Using AutoDoc¶
The following sections describe Driverless AI’s AutoDoc feature.
Understanding AutoDoc¶
The AutoDoc feature is used to generate automated machine learning documentation for individual Driverless AI experiments. This editable document contains an overview of the experiment and includes other significant details like feature engineering and final model performance.
To download and view a sample experiment report in Word format, click here
.
AutoDoc Support¶
AutoDoc only supports resumed experiments for certain Driverless AI versions. See the following table to check the types of resumed experiments that are supported for your version:
AutoDoc Support for Resumed Experiments Via
1.7.0 and older
1.7.1
1.9.0 and later
New experiment with same settings
yes
yes
yes
Restart from last checkpoint
no
yes
yes
Retrain final pipeline
no
no
yes
注解
To ensure that AutoDoc pipeline visualizations are generated correctly on native installations, installing fontconfig is recommended.
AutoDoc does not support experiments that were built off of previously aborted or failed experiments.
Reports for unsupported resumed experiments will still build, but they will only include the following text: “AutoDoc not yet supported for resumed experiments.”
Custom AutoDocs¶
All Driverless AI experiments can generate either a standard or custom AutoDoc. A standard AutoDoc uses the default AutoDoc template that is included with Driverless AI, while a custom AutoDoc uses a customer-specific template that Driverless AI automatically populates.
If you are interested in creating a custom AutoDoc, contact support@h2o.ai. If you have already purchased a custom AutoDoc template and want to learn how to generate custom AutoDocs from your experiments, see Generating a Custom AutoDoc.
注解
For a list of custom AutoDoc placeholders, see AutoDoc Custom Template Placeholders.
Custom AutoDocs are Driverless AI version-specific.
BYOR Recipes with AutoDoc¶
The experiment AutoDoc supports experiments that use custom scorers, transformers, or models. Custom scorers and transformers are documented in the same manner as Driverless AI scorers and transformers. If Driverless AI used a custom transformer, it is included in the Feature Transformations table under its display name; otherwise, it is only included in the Feature Evolution section. (Note: Custom transformer descriptions are currently shown as “None” in this section.) For custom models, the standard performance metrics and plots are included; however, information that Driverless AI cannot access is not included, or is shown as “custom”, “unavailable”, or “auto.” For example, in the Model Tuning table, the booster is listed as “custom”, and in the Alternative Models section, the model package documentation is listed as “unavailable.”

▶ What to produce
In the AutoDoc page, what is the only text included in reports built for unsupported resumed experiments? None of the lines after this point are needed.

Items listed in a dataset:
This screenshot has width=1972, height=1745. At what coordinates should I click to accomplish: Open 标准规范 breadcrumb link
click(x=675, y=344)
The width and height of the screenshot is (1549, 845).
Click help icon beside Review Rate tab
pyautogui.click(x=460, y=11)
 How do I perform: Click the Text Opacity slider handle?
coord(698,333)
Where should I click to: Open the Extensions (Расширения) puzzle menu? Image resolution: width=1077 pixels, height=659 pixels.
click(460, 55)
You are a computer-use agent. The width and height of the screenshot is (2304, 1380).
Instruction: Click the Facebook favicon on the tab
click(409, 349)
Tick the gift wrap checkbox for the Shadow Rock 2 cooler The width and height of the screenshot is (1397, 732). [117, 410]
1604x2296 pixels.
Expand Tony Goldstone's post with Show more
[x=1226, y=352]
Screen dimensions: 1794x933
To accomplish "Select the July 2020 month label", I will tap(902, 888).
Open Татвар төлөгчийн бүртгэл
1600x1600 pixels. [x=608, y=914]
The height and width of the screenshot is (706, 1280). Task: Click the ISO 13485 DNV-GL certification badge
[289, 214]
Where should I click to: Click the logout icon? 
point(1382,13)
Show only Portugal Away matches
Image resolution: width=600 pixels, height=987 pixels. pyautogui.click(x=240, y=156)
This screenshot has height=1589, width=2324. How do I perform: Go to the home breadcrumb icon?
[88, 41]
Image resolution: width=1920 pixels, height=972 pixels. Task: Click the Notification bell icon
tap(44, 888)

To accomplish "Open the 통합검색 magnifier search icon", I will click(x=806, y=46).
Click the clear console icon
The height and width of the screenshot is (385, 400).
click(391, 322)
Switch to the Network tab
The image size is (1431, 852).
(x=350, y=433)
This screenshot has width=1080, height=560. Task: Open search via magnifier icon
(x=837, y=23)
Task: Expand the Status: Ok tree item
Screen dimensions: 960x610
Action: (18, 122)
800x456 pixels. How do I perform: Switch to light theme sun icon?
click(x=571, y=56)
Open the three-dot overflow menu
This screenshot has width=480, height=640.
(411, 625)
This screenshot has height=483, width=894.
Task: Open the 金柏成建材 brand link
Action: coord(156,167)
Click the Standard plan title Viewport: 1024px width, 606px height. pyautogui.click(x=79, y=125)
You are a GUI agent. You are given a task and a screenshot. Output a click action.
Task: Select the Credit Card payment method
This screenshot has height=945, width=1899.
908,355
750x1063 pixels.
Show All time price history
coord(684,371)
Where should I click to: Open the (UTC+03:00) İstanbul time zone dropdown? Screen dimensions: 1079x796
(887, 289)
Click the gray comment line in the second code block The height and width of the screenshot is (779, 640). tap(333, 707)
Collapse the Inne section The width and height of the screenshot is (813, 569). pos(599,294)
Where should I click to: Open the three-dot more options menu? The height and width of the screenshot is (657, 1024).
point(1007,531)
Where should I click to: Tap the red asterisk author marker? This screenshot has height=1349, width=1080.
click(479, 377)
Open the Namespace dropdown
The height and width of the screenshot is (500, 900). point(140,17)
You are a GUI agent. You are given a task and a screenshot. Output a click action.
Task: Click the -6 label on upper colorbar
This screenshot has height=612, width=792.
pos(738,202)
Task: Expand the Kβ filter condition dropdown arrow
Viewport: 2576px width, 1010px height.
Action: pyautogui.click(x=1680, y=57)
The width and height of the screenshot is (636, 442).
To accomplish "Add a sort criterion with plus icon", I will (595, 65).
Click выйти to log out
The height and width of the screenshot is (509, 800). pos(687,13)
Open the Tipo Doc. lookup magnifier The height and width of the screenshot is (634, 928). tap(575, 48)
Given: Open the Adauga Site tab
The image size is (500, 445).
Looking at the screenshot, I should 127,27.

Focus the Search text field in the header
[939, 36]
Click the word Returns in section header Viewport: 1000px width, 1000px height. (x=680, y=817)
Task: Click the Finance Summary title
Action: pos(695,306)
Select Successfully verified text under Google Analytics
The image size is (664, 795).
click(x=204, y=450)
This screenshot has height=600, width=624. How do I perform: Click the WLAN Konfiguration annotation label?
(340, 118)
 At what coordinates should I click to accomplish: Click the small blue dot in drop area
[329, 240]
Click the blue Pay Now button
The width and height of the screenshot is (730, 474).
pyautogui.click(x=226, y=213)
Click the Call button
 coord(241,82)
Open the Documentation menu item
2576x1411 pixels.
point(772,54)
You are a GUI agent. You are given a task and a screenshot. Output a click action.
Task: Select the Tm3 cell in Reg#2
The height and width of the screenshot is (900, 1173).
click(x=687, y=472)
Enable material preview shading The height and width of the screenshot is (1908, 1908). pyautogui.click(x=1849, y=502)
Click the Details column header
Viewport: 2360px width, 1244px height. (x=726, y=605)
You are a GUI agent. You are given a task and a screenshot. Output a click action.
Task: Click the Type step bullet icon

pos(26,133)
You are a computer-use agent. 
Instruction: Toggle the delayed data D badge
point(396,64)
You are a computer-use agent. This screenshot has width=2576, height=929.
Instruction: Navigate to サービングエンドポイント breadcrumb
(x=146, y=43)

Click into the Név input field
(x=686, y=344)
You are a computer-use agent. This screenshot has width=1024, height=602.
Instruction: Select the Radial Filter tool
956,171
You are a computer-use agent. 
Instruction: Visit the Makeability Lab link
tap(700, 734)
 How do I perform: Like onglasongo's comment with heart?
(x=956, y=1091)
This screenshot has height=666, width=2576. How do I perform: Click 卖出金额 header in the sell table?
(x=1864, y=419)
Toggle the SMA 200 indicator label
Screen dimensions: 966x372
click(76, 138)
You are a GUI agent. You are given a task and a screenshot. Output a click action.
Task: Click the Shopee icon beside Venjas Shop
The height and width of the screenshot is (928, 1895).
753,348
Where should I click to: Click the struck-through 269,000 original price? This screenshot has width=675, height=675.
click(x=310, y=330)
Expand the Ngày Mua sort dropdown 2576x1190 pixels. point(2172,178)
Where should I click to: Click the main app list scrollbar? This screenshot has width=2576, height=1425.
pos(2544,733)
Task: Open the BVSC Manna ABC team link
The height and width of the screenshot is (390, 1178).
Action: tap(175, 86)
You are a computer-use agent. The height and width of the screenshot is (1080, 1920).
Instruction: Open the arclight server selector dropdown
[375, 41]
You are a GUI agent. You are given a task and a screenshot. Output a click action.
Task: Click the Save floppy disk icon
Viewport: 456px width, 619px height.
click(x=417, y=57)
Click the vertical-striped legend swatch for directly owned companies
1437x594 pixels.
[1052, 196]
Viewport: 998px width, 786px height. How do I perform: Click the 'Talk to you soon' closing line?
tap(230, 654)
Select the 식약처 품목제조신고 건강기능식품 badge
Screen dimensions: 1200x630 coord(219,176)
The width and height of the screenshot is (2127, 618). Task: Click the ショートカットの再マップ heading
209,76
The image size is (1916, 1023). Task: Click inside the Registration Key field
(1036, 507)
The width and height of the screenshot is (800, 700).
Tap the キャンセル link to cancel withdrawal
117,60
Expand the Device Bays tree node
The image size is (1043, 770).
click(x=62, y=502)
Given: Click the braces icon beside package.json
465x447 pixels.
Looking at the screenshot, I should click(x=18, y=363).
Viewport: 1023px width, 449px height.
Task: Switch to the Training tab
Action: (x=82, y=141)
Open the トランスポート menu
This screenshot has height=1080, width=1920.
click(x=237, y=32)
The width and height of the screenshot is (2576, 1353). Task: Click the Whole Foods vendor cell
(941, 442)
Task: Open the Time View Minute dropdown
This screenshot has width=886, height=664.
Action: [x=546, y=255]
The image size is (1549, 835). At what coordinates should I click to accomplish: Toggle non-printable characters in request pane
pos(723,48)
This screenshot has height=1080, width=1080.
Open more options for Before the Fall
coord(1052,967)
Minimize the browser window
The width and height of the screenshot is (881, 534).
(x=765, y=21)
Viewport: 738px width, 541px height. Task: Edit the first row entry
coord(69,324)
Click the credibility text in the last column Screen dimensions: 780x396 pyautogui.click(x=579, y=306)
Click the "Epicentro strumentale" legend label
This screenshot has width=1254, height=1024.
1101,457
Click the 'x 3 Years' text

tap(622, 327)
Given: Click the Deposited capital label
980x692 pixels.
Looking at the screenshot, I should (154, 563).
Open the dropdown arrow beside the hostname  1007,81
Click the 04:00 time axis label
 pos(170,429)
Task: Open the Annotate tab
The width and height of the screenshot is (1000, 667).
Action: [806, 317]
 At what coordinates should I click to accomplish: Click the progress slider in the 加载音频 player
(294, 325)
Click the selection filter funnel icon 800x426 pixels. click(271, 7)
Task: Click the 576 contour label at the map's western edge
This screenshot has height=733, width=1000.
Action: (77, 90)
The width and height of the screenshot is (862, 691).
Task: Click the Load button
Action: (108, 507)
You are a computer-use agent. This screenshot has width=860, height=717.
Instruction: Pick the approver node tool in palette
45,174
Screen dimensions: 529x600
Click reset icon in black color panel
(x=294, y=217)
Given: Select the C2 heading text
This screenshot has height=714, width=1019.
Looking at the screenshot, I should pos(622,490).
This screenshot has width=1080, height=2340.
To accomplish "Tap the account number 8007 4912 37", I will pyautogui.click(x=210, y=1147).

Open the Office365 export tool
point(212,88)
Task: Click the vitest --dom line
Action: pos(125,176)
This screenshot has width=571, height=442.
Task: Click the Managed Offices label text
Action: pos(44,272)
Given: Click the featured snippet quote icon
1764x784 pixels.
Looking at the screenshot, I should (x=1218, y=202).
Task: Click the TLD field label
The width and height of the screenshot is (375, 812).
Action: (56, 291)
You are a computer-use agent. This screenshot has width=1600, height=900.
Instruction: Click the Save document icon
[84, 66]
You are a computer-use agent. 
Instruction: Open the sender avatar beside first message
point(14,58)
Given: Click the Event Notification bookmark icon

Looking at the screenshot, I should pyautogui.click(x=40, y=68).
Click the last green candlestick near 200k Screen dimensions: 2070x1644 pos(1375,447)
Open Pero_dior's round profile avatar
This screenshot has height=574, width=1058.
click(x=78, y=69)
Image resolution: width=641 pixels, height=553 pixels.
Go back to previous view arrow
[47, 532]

▶ Exercise response
“AutoDoc not yet supported for resumed experiments.”